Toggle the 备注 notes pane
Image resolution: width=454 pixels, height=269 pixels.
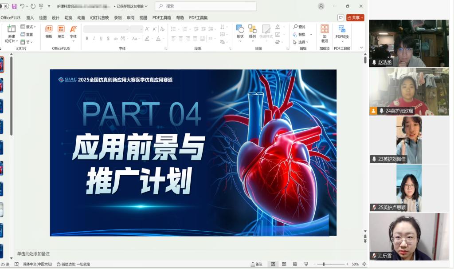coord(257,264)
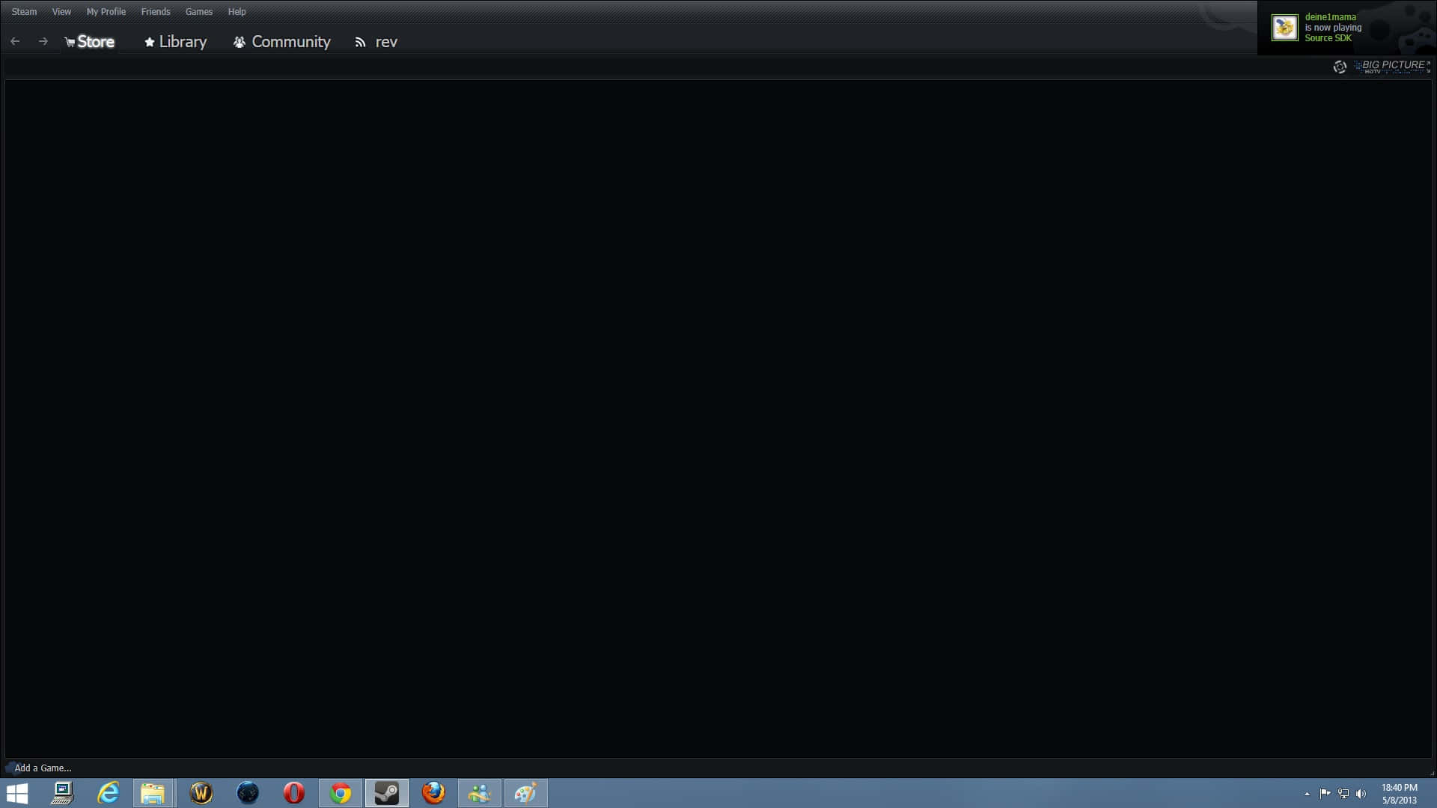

--

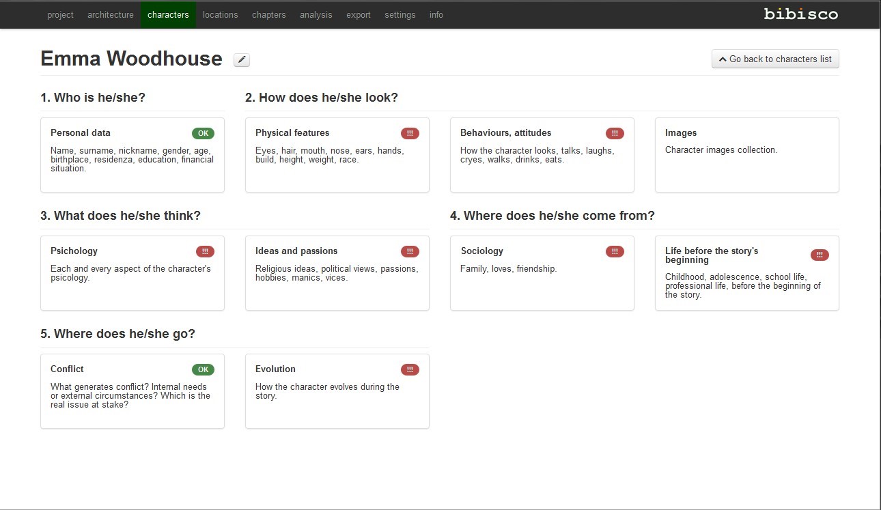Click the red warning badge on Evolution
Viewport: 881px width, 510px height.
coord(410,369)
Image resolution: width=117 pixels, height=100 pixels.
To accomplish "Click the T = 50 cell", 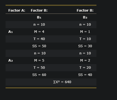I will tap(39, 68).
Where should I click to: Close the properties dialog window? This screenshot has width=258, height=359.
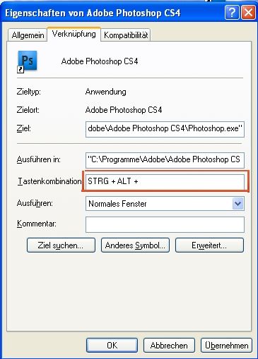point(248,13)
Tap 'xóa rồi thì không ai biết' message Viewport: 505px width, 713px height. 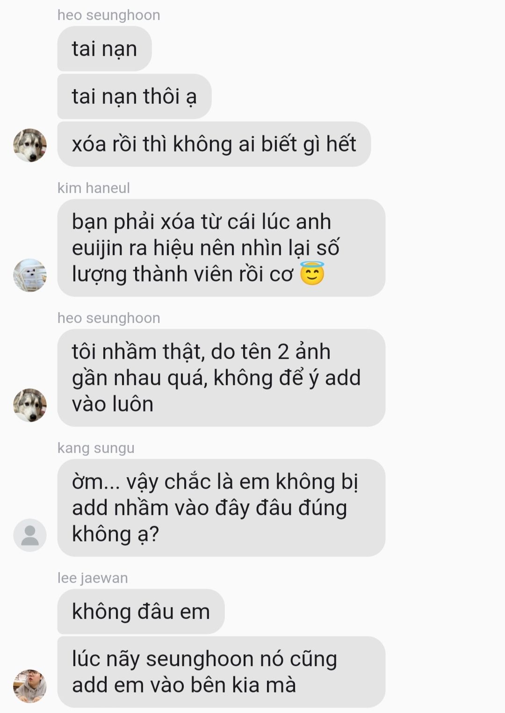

### INSTRUCTIONS FOR THE TASK
Only one stretch of the entries above is needed: the lines from the one containing "Where should I" through the one containing "Tap 'xóa rồi". Copy it exactly, without the pictures.

### WRITTEN ANSWER
Where should I click to: Close the properties dialog window? This screenshot has width=258, height=359.
point(248,13)
Tap 'xóa rồi thì không ai biết' message Viewport: 505px width, 713px height. 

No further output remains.